憧れの「流行間取り」に潜む落とし穴とは
家づくりにおいて、流行りの間取りには必ずメリットとデメリットが存在します。「みんながやっているから」という理由だけで選ぶのではなく、自分のライフスタイルに合っているかを冷静に判断することが重要です。
1. リビング階段
開放感があり家族の顔が見えるメリットがある一方、冷暖房効率が悪くなるという弱点があります。
- 対策: 高気密・高断熱住宅を検討すること、または階段にロールスクリーンや間仕切りを設けて熱の移動を防ぐ工夫をしましょう。
2. 吹き抜け
明るく開放的な空間が手に入りますが、音やニオイが家中に広がりやすく、掃除のハードルも上がります。
- 対策: シーリングファンを設置して空気の循環を促すことや、断熱性能を最優先に確保することが必須です。
3. アイランドキッチン
回遊性があり、家族みんなで料理を楽しめます。しかし、手元が隠せないため常に綺麗に保つ必要があり、収納不足になりがちです。
- 対策: 背面に大容量のカップボードを設ける、あるいはあえて手元を隠す腰壁を作るなどのアレンジを検討してください。
快適な暮らしを維持するための空間設計
4. ランドリールーム
「洗う・干す・畳む・しまう」が完結する夢の空間ですが、湿気対策が不十分だとカビやニオイの温床になります。

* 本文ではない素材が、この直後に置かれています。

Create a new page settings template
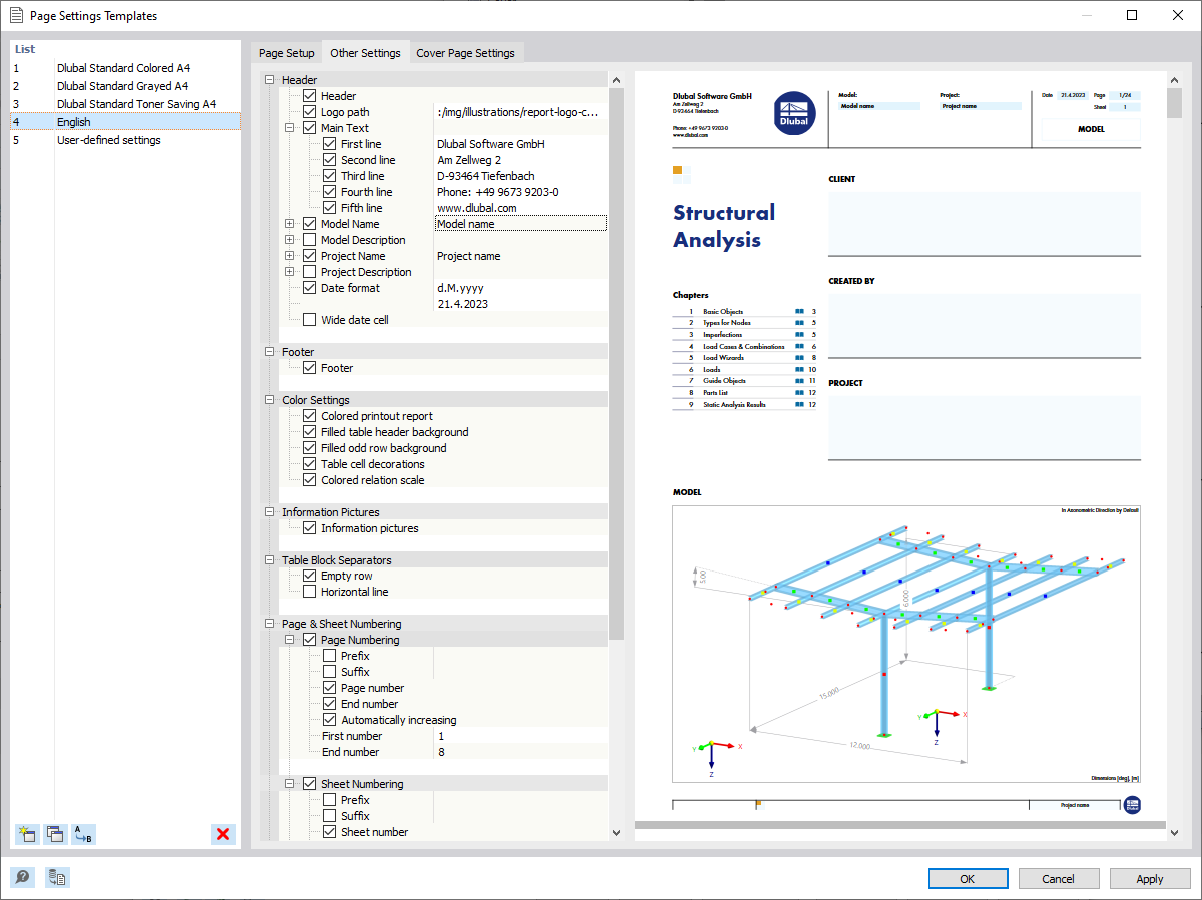Viewport: 1202px width, 900px height. point(26,834)
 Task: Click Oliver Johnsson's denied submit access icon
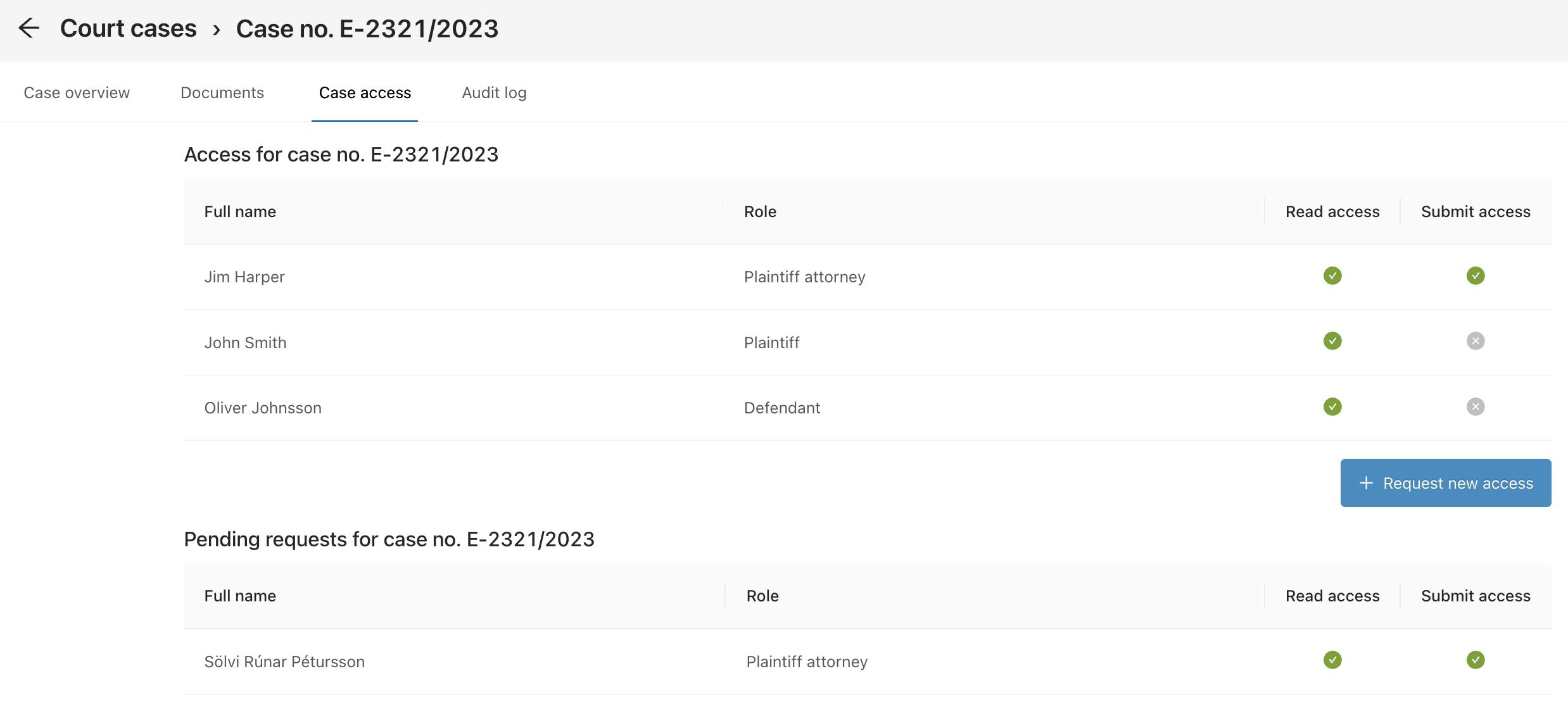pyautogui.click(x=1475, y=406)
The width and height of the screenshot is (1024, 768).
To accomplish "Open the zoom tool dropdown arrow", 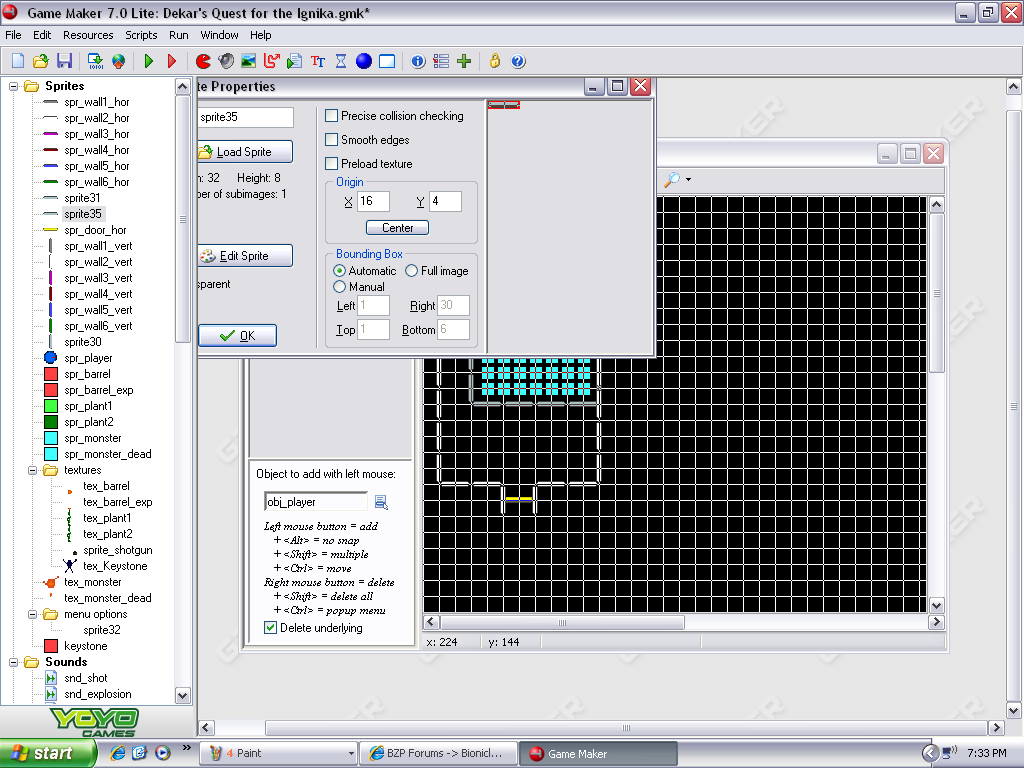I will click(688, 180).
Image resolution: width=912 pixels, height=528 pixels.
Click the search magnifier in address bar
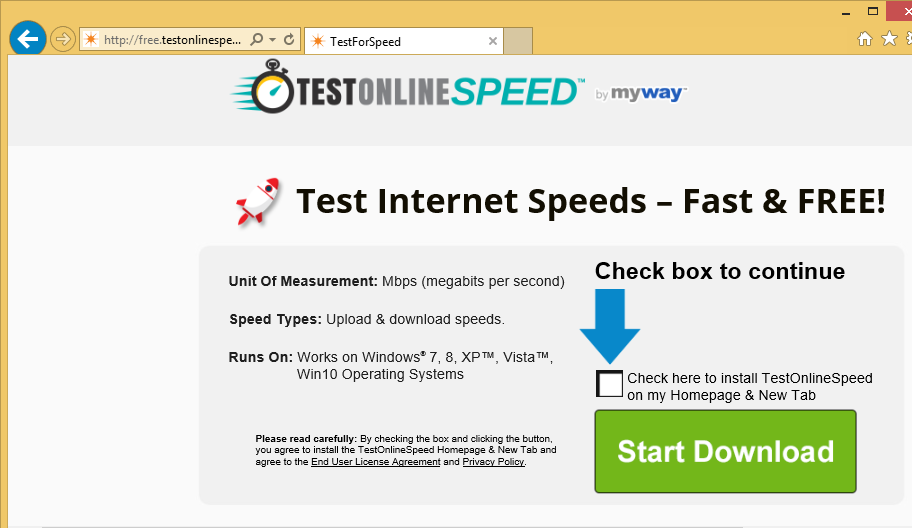pyautogui.click(x=256, y=40)
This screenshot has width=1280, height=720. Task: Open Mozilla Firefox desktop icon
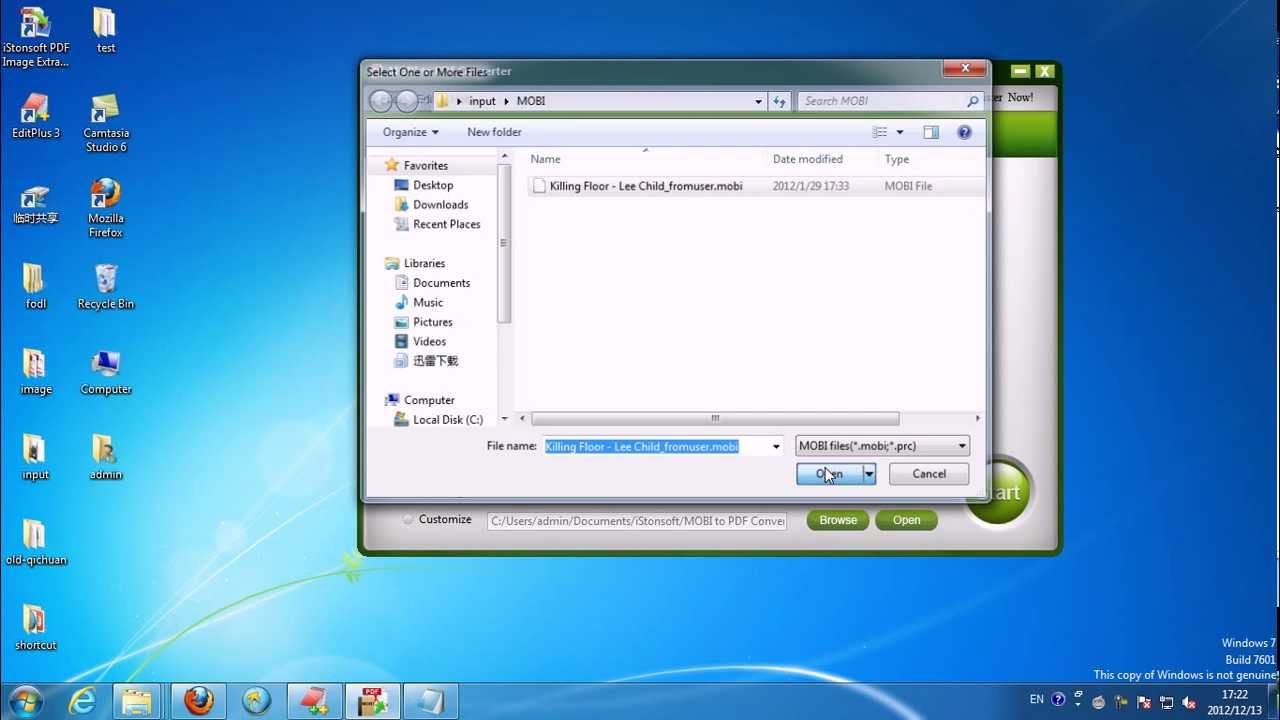click(106, 208)
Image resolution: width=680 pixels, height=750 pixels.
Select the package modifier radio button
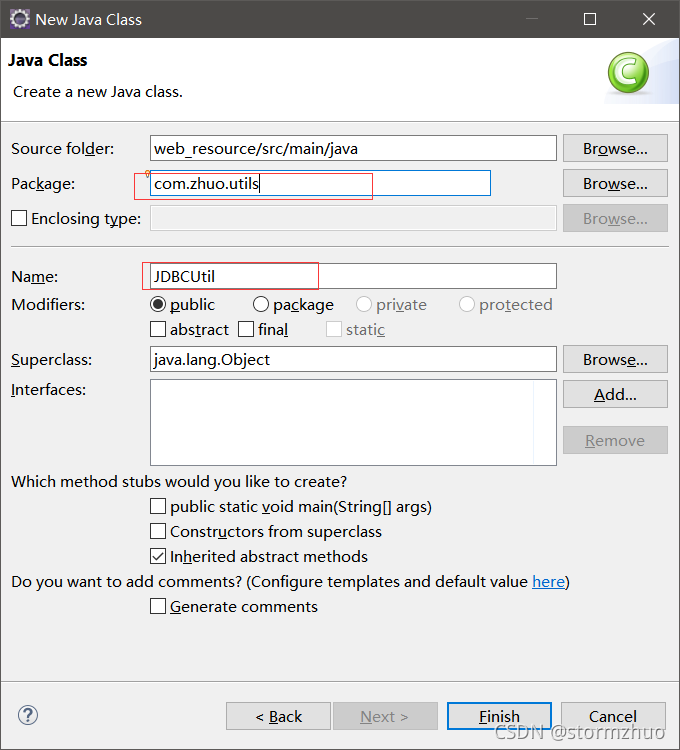[261, 304]
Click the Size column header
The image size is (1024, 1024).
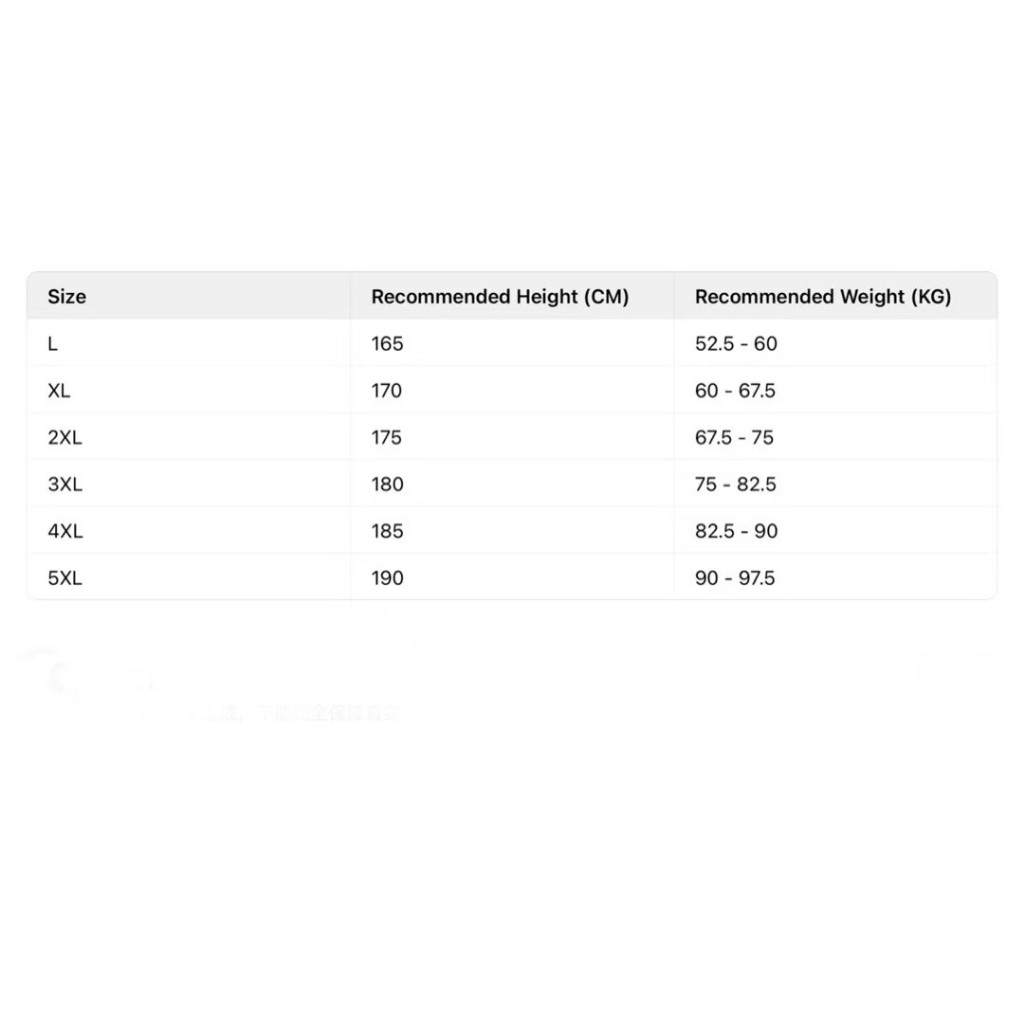click(67, 297)
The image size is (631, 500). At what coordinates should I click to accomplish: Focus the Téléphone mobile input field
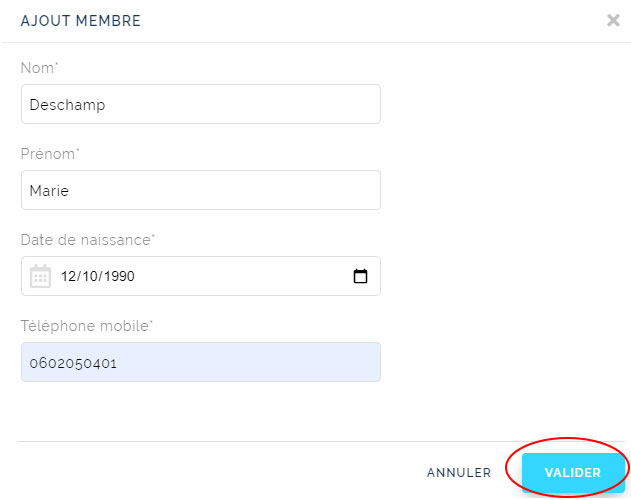(x=201, y=362)
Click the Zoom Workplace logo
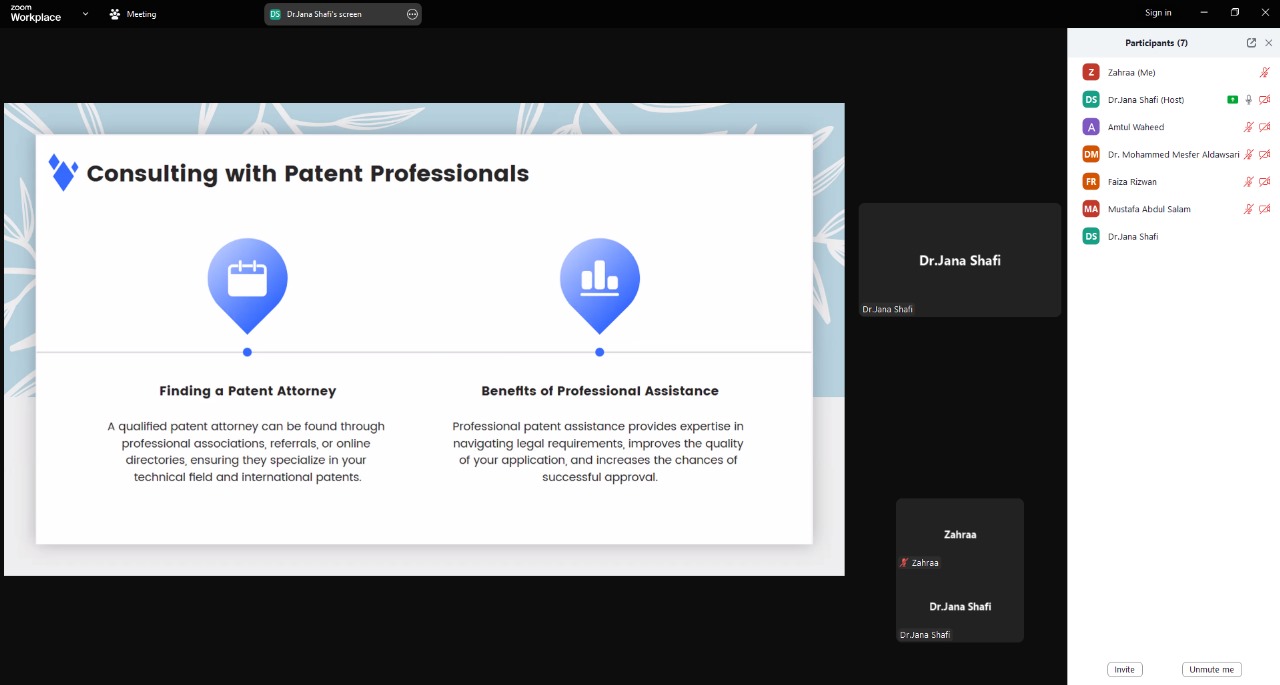 (x=35, y=14)
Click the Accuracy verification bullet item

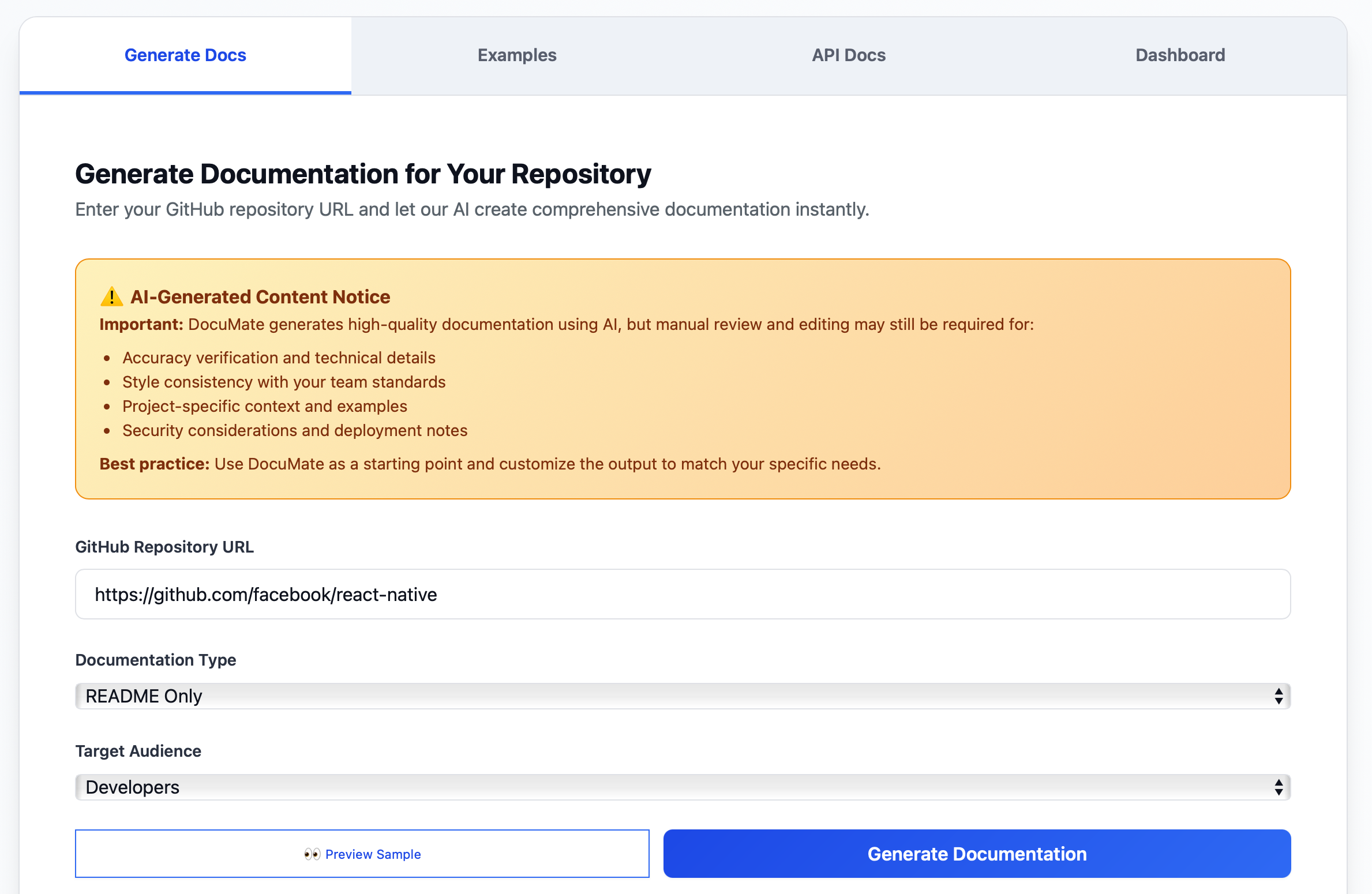coord(279,358)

- 対策: 24時間換気だけでなく、除湿機やガス乾燥機を併用できる環境を整え、十分な広さを確保することが鍵です。
5. 小上がり和室
立体感がありおしゃれですが、段差が生活の邪魔になることも。
- 対策: デッドスペースになりがちな段差部分を「引き出し収納」として活用することで、機能性とデザイン性を両立させましょう。
6. 玄関手洗い
帰宅後すぐに手が洗える動線は衛生的ですが、配置によっては玄関が狭く見えたり、水ハネの掃除が面倒に感じることもあります。
- 対策: 玄関ホールと洗面所を繋げる動線を作るなど、ライフスタイルに応じた使いやすい配置を設計士と相談しましょう。
賢い家づくりのための検討ポイント
7. 広い土間収納(シューズクローク)
収納力は魅力ですが、玄関が狭くなる可能性も。また、湿気がこもりやすい点にも注意が必要です。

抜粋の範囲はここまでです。